Ein halbstündiger, recht angenehmer Weg führt von Mühlberg nach den romantischen Trümmern der Burg Gleichen, durch die Geschichte ihres Helden, die so viele Dichter begeisterte, weltberühmt. Noch streckt der in Stein gemeißelte Löwe über’m alten Burgthor aus Fliederbüschen und Himbeerranken seine verwitterte Pranke hervor, und ruft uns die von Musäus so anmuthig erzählte Legende, – das Ergötzen unserer Jugend, – in’s Gedächtniß zurück. Ich will sie wieder erzählen; doch kürzer zusammen fassen. –


– Von Rom war ein Ruf ausgegangen zum neuen Zuge in’s heilige Land, beizustehen den hartbedrängten Christen, und Kaiser Friedrich der Rothbart rief seine Vasallen herbei zur fernen Heerfahrt für die Ehre des alleinigen Gottes. Der Thüringer Landgraf Ludwig, sein treuer Lehnsmann, folgte willig dem kaiserlichen Gebot. Er befahl einen gemeinen Aufstand und nannte eine kurze Frist für die Grafen und Herren seines Landes, sich um ihn zu sammeln mit ihren Reisigen, und ihm zu folgen in’s Lager des kaiserlichen Heeres.

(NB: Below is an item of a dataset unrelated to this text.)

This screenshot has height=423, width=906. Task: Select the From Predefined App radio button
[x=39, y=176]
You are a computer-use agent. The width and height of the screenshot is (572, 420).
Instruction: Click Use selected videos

Viele aber suchten Vorwand, die Kriegsfahrt abzulehnen; nur wenige kamen – unter ihnen Graf Ernst von Gleichen, mit einer Schaar rüstiger Kämpen, Ritter wie Reisige. Dem jungen, kraftstrotzenden Grafen und seinem thatensüchtigen Geiste gelüstete nach Abenteuern unwiderstehlich, und weder Bitten, noch Thränen seiner liebreizenden Hausfrau, die ihm in 2 Jahren der glücklichsten Ehe 2 Kinder zur Welt geboren hatte, und ein drittes unter dem Herzen trug, konnten etwas über seinen Entschluß vermögen, mit dem Kaiser und den Fürsten zu ziehen und Gefahr und Ruhm mit ihnen zu theilen.

Der Landgraf sah nicht das Ziel seiner Fahrt. In Hidrunt, als er sich zur Ueberfahrt nach Palästina anschicken wollte, packte ihn ein böses Fieber, und da er merkte, daß er die Welt gesegnen sollte, berief er Grafen Ernst an sein Sterbebette und ernannte ihn, an seiner Statt, zum Anführer der Thüringer Schaar. Er nahm ihm einen Eid ab, nicht heimzukehren, als bis er in offenem Kampfe gegen die Ungläubigen dreimal siegend das Schwert gezogen. Graf Ernst ließ die Leiche seines Herrn einbalsamiren, verschloß sie in eine silberne Truhe und schickte sie der frommen Elisabeth zur Wartburg; darauf aber spudete er sich zur schleunigsten Abfahrt und gelangte mit seinem durch Seuchen sehr verringerten Häuflein auch glücklich nach Ptolemais, wo das Heer der hart bedrängten Christen lagerte.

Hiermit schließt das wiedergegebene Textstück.